The inhibition of hepatic gluconeogenesis by 3-mercaptopicolinic acid (3-MPA) leads to a profound hypoglycemia in both suckling and fasting 24-hour-old rabbits. This hypoglycemia is totally reversed 1 h after the intragastric injection of an amount of galactose corresponding to the one ingested daily by the suckling newborns. This results from an active gluconeogenesis from galactose, which bypasses the site of inhibition by 3-MPA. However, this amount of galactose is not sufficient to maintain a normal blood glucose concentration for a long time, since 3 h after galactose injection, the blood glucose concentrations of newborn rabbits return to hypoglycemic values.
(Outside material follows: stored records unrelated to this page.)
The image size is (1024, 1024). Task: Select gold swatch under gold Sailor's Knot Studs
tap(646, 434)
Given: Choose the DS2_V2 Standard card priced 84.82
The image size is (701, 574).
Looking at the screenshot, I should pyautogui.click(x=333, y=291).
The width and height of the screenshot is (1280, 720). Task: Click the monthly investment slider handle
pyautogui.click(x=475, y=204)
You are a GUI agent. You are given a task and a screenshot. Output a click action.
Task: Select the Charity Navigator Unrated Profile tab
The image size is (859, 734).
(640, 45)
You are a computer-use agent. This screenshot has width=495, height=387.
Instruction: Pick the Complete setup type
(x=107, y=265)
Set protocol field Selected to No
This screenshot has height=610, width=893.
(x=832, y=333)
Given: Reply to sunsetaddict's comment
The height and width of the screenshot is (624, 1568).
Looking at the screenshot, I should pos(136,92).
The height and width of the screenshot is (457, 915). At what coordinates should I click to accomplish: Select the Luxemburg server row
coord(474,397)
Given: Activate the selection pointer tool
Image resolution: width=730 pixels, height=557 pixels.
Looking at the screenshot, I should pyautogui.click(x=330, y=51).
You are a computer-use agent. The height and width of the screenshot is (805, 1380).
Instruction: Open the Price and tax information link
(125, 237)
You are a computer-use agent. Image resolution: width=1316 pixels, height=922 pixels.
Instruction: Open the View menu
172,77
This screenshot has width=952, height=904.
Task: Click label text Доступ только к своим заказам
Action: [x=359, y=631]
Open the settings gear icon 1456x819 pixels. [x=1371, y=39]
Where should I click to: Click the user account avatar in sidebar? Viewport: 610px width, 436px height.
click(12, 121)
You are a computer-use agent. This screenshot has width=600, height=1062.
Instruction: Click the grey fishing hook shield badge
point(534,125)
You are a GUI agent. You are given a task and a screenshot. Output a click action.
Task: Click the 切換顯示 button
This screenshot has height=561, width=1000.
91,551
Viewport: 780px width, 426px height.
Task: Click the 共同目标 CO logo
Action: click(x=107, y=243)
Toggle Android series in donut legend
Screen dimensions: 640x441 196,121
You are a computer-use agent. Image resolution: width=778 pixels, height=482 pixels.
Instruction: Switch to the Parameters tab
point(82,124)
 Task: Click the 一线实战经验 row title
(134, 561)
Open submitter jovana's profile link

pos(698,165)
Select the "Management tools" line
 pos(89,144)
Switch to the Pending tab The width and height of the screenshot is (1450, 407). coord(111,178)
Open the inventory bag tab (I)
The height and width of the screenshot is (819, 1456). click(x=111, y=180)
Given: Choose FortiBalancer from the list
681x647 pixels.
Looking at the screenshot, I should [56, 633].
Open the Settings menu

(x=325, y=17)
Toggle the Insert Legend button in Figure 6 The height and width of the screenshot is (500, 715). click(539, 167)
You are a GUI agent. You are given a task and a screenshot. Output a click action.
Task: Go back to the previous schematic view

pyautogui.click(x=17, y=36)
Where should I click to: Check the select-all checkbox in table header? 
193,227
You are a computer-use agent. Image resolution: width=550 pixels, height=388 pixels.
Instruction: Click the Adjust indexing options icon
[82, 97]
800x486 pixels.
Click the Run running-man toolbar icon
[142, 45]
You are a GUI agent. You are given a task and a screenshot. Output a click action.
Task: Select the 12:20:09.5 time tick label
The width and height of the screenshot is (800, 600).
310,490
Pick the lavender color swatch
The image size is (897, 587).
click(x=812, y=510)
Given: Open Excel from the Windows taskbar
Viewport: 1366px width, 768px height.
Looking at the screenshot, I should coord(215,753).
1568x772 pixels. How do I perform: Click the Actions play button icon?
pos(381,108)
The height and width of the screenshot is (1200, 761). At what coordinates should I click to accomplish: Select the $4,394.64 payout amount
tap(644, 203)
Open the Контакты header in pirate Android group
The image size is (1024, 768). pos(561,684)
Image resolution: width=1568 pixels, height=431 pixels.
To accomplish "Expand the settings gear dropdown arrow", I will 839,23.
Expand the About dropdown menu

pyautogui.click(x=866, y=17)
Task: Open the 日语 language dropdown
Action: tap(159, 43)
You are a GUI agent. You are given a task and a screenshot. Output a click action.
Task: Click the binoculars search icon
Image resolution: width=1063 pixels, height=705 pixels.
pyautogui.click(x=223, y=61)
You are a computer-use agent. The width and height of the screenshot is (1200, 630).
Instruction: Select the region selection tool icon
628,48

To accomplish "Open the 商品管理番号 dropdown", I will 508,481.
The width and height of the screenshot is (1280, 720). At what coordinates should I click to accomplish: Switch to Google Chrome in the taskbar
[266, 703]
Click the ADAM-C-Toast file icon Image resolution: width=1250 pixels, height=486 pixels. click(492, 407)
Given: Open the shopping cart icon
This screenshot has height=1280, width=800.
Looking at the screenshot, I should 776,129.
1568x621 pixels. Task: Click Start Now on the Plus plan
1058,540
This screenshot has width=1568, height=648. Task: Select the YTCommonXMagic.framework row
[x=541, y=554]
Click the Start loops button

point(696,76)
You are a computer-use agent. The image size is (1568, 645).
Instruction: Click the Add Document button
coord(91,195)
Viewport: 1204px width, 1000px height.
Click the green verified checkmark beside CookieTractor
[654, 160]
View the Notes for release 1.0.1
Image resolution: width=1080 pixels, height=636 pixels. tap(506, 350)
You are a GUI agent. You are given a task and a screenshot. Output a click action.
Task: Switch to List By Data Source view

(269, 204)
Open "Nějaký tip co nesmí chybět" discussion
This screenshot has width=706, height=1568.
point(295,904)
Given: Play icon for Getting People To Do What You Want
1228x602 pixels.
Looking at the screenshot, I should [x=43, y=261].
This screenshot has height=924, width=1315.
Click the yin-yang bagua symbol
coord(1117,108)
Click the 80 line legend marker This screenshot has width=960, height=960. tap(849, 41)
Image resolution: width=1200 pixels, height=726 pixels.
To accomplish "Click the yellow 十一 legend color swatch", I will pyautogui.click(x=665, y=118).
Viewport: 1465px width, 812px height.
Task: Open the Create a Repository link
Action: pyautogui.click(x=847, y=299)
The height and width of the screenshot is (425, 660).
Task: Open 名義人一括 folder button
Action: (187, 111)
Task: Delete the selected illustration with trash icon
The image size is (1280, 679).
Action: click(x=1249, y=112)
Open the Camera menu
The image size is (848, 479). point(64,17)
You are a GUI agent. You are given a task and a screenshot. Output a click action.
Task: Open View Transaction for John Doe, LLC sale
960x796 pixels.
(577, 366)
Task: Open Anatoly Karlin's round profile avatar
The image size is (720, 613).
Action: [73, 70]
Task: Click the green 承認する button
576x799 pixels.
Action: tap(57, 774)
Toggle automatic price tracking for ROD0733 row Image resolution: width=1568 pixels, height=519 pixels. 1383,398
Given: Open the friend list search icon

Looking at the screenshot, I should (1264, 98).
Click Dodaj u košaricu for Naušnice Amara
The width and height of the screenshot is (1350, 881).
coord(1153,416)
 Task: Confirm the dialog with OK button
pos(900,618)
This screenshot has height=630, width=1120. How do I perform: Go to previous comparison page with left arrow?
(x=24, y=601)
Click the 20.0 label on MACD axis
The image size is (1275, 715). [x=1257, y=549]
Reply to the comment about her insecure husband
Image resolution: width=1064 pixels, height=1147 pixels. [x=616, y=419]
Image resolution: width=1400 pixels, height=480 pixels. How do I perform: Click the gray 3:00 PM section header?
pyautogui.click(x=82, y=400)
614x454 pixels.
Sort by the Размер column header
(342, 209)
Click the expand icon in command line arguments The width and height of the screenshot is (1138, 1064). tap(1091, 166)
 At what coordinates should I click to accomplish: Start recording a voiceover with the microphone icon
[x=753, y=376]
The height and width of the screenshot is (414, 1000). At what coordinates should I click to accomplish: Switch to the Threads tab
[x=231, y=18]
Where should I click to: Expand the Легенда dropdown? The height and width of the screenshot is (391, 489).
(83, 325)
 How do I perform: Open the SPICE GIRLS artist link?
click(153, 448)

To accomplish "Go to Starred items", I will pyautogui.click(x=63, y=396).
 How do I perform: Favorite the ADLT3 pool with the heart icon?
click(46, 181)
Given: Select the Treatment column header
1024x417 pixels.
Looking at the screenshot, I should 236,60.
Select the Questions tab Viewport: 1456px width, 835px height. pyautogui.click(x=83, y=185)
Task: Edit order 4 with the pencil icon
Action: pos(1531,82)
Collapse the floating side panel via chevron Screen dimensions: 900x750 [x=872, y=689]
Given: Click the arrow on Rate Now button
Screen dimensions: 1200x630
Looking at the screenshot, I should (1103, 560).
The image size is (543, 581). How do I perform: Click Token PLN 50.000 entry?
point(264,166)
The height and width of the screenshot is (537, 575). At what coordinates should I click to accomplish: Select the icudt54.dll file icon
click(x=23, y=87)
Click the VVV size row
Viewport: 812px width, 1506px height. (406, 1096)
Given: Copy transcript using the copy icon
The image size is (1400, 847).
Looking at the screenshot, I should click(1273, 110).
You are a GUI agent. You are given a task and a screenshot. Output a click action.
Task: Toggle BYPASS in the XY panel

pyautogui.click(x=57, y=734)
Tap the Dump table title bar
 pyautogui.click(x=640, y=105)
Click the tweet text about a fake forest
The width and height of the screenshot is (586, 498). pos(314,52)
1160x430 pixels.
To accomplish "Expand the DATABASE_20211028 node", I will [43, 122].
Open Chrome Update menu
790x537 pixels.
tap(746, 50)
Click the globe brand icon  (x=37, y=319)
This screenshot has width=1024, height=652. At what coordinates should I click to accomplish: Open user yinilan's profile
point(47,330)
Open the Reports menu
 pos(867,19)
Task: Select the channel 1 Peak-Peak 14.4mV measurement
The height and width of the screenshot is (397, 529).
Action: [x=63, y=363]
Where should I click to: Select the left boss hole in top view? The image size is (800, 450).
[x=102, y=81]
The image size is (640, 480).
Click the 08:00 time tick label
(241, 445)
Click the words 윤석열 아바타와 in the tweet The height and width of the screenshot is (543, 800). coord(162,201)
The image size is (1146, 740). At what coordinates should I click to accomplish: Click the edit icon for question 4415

When hepatic fatty acid oxidation is inhibited by 2-[6-(4-chlorophenoxy)hexyl]oxirane-2-carboxylate (POCA), 24-hour-old fasting rabbits become rapidly hypoglycemic secondary to a decrease in liver gluconeogenesis. The rate of hepatic gluconeogenesis is totally restored by giving medium-chain triglycerides, and the 24-hour-old rabbits become normoglycemic.